▶ EXERCISE INSTRUCTIONS:
Search the data for the string "Vince" and extract every line where it appears.

Stored data:
————————

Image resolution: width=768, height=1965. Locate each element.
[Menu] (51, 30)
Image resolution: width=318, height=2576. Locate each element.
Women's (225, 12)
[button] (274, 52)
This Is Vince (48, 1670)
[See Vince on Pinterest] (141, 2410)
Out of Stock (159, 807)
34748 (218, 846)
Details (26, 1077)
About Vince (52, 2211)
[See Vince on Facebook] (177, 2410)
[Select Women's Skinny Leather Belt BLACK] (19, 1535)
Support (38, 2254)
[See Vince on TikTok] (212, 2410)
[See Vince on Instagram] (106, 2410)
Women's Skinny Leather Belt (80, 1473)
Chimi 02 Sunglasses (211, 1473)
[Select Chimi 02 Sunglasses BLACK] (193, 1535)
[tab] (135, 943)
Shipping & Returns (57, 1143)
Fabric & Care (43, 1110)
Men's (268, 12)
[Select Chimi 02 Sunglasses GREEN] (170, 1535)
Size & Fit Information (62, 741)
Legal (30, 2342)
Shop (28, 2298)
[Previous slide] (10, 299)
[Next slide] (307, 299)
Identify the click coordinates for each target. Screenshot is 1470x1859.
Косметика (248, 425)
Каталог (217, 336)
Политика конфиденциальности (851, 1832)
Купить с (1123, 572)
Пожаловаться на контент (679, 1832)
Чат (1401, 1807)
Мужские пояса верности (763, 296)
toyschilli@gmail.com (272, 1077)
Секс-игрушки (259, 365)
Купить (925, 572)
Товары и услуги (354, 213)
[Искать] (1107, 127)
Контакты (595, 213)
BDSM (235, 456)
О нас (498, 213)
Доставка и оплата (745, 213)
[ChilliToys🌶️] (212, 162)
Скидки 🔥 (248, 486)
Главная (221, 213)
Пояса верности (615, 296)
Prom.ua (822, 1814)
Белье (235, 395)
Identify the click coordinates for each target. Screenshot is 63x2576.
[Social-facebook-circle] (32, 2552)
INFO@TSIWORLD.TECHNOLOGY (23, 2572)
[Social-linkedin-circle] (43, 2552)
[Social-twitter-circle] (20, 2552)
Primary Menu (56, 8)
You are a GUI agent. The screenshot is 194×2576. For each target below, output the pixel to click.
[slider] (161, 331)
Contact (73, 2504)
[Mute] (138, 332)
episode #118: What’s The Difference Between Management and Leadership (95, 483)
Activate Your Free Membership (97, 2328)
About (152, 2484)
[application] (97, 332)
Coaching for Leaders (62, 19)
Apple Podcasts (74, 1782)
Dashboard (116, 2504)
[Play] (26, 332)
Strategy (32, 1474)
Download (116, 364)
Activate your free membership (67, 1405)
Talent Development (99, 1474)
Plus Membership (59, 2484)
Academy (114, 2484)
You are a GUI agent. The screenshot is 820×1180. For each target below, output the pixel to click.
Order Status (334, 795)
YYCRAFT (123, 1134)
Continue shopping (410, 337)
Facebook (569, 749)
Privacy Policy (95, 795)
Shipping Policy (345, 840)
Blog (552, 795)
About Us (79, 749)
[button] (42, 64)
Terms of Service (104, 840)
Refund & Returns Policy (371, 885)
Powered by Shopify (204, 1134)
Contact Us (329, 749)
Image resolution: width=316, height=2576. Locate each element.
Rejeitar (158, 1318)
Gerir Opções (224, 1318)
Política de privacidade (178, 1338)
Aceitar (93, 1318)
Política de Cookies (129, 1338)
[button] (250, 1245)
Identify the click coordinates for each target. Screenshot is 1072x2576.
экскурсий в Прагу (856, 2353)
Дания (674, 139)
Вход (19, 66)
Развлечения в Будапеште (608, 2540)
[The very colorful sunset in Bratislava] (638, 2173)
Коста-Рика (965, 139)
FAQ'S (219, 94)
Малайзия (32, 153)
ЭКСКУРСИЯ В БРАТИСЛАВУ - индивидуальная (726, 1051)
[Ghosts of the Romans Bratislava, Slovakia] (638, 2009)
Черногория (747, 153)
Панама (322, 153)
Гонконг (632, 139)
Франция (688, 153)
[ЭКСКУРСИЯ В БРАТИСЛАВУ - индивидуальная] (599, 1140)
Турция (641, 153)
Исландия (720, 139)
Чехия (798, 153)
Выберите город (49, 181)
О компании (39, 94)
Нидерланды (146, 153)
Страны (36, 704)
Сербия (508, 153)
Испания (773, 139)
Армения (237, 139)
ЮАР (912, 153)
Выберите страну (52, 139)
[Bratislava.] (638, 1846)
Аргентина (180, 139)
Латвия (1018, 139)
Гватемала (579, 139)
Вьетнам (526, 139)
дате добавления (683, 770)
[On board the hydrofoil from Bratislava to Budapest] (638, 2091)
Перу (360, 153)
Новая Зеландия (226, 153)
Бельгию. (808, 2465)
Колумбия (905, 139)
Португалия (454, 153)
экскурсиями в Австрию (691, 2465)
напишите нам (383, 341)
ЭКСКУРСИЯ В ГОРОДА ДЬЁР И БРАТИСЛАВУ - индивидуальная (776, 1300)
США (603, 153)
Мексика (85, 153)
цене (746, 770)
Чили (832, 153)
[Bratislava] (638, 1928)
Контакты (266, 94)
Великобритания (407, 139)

————————

▶ RESPONSE BELOW:
This Is Vince (48, 1670)
[See Vince on Pinterest] (141, 2410)
About Vince (52, 2211)
[See Vince on Facebook] (177, 2410)
[See Vince on TikTok] (212, 2410)
[See Vince on Instagram] (106, 2410)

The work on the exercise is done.